L’inflazione resta inoltre al centro dell’attenzione dei mercati europei. In Francia, l’indice dei prezzi al consumo su base annua si attesta intorno all’1,0%, mentre l’indice armonizzato europeo annuale (IAPC) si attende sullo 0,4%, livelli significativamente inferiori rispetto ai picchi registrati negli ultimi anni. Anche in Germania l’inflazione mostra segnali di stabilizzazione, con un tasso annuo pari all’1,9%, dato che conferma il graduale raffreddamento delle pressioni sui prezzi.

 

Sul fronte italiano, la produzione industriale aveva mostrato una contrazione del -0,4% nel dato precedente, evidenziando un contesto economico ancora fragile per il settore manifatturiero. In generale, gli indicatori europei suggeriscono una crescita moderata e disomogenea, mentre gli investitori continuano a valutare le prospettive della politica monetaria della Banca Centrale Europea.

 

Negli Stati Uniti l’attenzione si concentra soprattutto sul mercato del lavoro e sui dati relativi al commercio internazionale. Le richieste iniziali di sussidi di disoccupazione sono attese intorno a 216 mila unità, un livello che rimane coerente con un mercato del lavoro ancora solido.

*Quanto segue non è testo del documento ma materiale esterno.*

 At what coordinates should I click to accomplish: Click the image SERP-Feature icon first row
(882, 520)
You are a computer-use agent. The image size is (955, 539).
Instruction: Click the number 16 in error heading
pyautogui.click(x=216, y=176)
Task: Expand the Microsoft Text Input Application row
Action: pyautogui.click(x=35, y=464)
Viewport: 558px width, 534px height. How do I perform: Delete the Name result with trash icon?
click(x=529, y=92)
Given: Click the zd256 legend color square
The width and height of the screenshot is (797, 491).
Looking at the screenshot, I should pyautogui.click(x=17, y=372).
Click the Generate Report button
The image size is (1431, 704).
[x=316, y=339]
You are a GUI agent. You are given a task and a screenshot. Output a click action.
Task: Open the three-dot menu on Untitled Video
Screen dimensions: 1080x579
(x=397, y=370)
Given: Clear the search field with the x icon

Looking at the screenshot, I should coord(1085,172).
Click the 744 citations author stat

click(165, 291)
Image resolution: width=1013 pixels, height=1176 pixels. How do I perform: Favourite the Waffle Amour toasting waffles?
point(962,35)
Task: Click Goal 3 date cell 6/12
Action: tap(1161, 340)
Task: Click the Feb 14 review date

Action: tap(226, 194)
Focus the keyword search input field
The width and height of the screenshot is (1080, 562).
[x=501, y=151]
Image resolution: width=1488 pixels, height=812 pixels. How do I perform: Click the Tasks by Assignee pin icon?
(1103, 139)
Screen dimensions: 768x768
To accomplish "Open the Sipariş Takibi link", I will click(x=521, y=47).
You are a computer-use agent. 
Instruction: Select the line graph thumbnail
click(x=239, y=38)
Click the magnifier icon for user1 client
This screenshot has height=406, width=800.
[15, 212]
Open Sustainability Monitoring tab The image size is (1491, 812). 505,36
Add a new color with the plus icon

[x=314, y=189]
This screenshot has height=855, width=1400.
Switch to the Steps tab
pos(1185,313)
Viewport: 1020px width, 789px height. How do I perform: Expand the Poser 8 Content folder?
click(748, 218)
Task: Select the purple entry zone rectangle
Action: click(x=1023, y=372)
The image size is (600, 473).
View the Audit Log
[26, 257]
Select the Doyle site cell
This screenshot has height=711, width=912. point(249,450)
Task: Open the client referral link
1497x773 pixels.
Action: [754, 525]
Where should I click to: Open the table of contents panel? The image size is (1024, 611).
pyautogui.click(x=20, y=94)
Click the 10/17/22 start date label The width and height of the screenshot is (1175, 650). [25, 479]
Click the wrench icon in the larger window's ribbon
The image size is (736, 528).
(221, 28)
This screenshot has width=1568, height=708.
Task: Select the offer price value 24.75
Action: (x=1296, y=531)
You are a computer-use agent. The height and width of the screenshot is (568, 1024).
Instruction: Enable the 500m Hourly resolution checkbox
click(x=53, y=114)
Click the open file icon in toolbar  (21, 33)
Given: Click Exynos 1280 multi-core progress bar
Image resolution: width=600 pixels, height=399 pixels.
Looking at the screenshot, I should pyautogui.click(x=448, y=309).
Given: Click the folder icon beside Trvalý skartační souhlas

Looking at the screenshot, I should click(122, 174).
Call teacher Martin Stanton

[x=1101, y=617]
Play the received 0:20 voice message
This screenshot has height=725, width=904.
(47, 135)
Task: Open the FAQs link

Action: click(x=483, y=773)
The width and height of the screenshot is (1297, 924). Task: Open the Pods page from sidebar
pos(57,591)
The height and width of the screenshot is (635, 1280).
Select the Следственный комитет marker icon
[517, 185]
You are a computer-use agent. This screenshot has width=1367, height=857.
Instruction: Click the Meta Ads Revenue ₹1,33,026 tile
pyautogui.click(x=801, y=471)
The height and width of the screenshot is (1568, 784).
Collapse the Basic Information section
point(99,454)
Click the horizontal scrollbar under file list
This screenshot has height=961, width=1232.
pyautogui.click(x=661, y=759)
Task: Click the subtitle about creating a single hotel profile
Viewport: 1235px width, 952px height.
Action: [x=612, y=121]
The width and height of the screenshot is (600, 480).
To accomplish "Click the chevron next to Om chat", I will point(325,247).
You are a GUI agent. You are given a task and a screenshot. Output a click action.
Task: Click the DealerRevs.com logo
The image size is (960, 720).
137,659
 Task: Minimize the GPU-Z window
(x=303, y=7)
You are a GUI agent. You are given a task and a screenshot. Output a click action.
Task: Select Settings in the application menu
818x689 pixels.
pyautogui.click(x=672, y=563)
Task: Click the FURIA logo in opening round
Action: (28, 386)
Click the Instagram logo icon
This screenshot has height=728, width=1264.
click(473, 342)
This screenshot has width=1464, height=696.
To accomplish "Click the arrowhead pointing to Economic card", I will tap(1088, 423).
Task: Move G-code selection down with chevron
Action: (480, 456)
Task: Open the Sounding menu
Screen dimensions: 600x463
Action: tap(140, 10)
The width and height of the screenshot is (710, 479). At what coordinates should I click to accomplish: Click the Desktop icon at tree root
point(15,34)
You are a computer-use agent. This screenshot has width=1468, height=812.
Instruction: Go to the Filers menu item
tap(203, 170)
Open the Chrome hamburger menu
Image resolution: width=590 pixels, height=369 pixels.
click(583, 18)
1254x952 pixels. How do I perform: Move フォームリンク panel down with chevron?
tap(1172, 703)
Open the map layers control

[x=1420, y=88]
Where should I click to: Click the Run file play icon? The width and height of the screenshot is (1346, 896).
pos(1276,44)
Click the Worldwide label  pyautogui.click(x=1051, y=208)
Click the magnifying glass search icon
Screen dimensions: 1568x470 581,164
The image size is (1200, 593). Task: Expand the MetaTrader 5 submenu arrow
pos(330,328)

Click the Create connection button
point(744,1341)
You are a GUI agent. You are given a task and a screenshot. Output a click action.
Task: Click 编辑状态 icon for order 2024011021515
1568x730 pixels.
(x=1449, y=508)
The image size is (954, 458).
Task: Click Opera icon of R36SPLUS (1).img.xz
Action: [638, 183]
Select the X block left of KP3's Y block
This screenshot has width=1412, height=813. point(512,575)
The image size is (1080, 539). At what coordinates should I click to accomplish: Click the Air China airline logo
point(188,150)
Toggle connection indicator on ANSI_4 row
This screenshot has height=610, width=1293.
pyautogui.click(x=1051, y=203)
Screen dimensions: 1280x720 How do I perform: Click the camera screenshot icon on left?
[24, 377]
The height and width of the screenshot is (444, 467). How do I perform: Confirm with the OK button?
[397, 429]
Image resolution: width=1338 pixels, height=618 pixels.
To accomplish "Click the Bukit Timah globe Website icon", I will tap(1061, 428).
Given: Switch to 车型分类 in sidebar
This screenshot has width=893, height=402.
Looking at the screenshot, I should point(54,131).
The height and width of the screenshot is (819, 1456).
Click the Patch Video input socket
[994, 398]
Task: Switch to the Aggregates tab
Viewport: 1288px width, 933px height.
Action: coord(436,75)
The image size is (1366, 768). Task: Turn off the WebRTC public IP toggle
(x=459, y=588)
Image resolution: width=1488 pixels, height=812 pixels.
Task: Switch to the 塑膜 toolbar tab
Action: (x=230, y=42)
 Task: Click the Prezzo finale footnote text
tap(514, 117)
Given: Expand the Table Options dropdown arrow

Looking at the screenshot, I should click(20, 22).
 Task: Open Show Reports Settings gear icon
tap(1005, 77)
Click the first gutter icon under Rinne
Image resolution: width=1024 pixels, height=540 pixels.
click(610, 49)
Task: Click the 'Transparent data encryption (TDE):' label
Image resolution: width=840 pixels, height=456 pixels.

Allo stesso tempo, il deficit della bilancia commerciale statunitense si era attestato in precedenza a -66,1 miliardi di dollari, rispetto ai -70,3 miliardi del periodo precedente, indicando un leggero miglioramento del saldo commerciale.

 

Anche il settore immobiliare continua a rappresentare un indicatore chiave per valutare lo stato dell’economia americana. Le nuove costruzioni residenziali avevano mostrato un incremento del 6,2%, mentre i permessi di costruzione si attestavano intorno a 1,41 milioni di unità annualizzate. Questi dati indicano una domanda ancora resiliente nonostante i tassi ipotecari elevati.

 

Sul fronte della politica monetaria, i mercati monitorano con attenzione anche le aste di titoli del Tesoro statunitense. Il rendimento precedente dei Treasury a dieci anni si attestava al 4,177%, mentre le obbligazioni trentennali avevano registrato un rendimento vicino al 4,75%. Livelli che continuano a riflettere aspettative di tassi relativamente elevati nel medio periodo.

 

Un altro indicatore importante riguarda l’inflazione misurata attraverso l’indice PCE, uno dei parametri preferiti dalla Federal Reserve. Il dato annuo si colloca attorno al 2,9%, segnalando un rallentamento rispetto ai picchi inflazionistici del biennio precedente ma ancora leggermente sopra l’obiettivo del 2% della banca centrale.

 

Sul fronte energetico, l’attenzione degli investitori resta concentrata sulle scorte settimanali di petrolio e sui dati relativi al settore estrattivo negli Stati Uniti. Il numero di impianti di trivellazione petrolifera monitorati da Baker Hughes era pari a 411 unità, mentre il totale degli impianti di estrazione si attestava a 551. Indicatori che forniscono indicazioni utili sull’offerta futura di greggio.

 

Infine, i mercati guardano con interesse anche ai dati sulle posizioni speculative nei mercati finanziari globali. Le posizioni nette speculative sull’oro risultavano pari a 160 mila contratti, mentre quelle sul greggio si attestavano intorno a 172 mila contratti, evidenziando un posizionamento ancora significativo degli investitori su alcune delle principali materie prime.